In this paper, we systematically link the empirical assessment of the quality of innovation policy governance with policy impact assessment based on macroeconomic modelling. We apply our methodology to the case of the European regional innovation policy for Smart Specialisation.

We construct a synthetic indicator of the quality of Smart Specialisation governance using the responses to a survey targeted at regional and national administrations, using data for all the NUTS 2 regions of Italy. We then use the indicator as an input in a spatial dynamic general equilibrium model to simulate scenarios quantifying the economic consequences of various levels of governance quality.

We find that the measured quality of Smart Specialisation governance in Italian regions could increase the pure investment-related impact of the policy by 23 to almost 40 percent over the entire time horizon that we consider. At the same time, we estimate that further potential GDP gains—in the order of an additional 40–50 percent over what was achieved with the current levels of governance—would not materialise because of the comparatively low quality of governance in some regions. The gains stemming from the policy governance are heterogeneous across the Italian regions, with a distribution skewed to the right characterised by a large standard deviation.

These results hint at a dramatic variation in policy outcomes depending on the quality of governance. Our contribution hence narrows the gap between the abstraction of traditional ex-ante impact assessment exercises based on macroeconomic simulations and the reality of how policy interventions take place. Our results highlight the importance of all the phases of the policy cycle, from planning to implementation and monitoring. They also call for improvements in how standard macroeconomic policy assessments are carried out since the assumption of perfect policy implementation may often be unrealistic.

At the same time, the results suggest that the margins for increasing the impact of innovation policy through improving governance quality are substantial. This begs the crucial question of whether and how it is possible to increase the quality of innovation policy governance in the least-performing regions in order for them to converge towards the more virtuous models already experienced in some territories.

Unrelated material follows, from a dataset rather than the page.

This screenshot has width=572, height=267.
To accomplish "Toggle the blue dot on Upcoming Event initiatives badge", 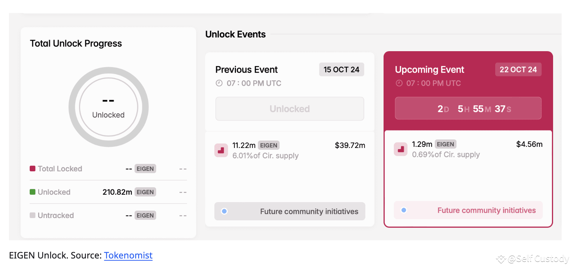I will pyautogui.click(x=404, y=210).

We argue that achieving such convergence would be helped by the interplay of three factors: (i) an improved knowledge about how innovation policies operate in their systemic contexts and institutional environment (Rodríguez-Pose and Di Cataldo 2015), allowing for a more customised design of intervention measures and programmes; (ii) mechanisms favouring trans-regional and transnational policy transfer (Wink 2010; Stone et al. 2020), which can be public initiatives and services; (iii) the build-up of policy capacity (Howlett 2015; Wu et al. 2015) both in the territorial public administrations and in the network of innovation actors and intermediary bodies that participate in the development of the territory.

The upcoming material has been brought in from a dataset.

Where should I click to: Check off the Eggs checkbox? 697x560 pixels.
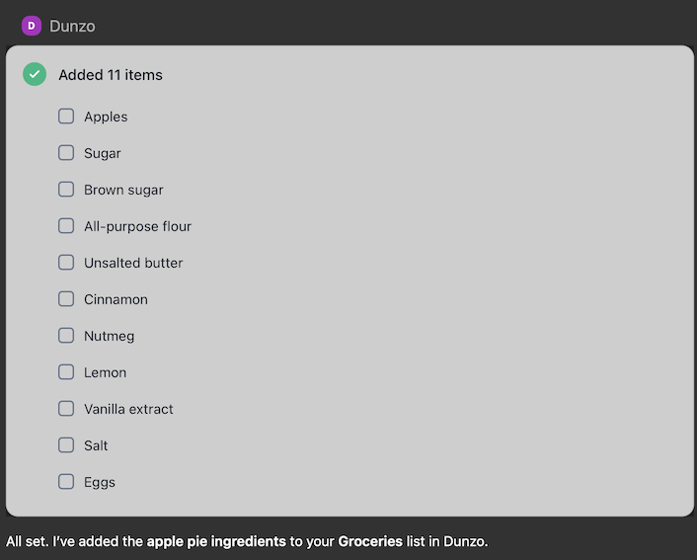[x=66, y=482]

These factors tend to be addressed in different strands of literature, ranging from the economics and policy of research and innovation to regional science through political science and administrative studies. To the best of our knowledge, they have seldom been treated in an integrated manner. For example, policy transfer and policy capacity have been touched only marginally in the mainstream research and innovation policy literature. An interesting avenue for future work might be the attempt to create a more systematic bridge between these research areas.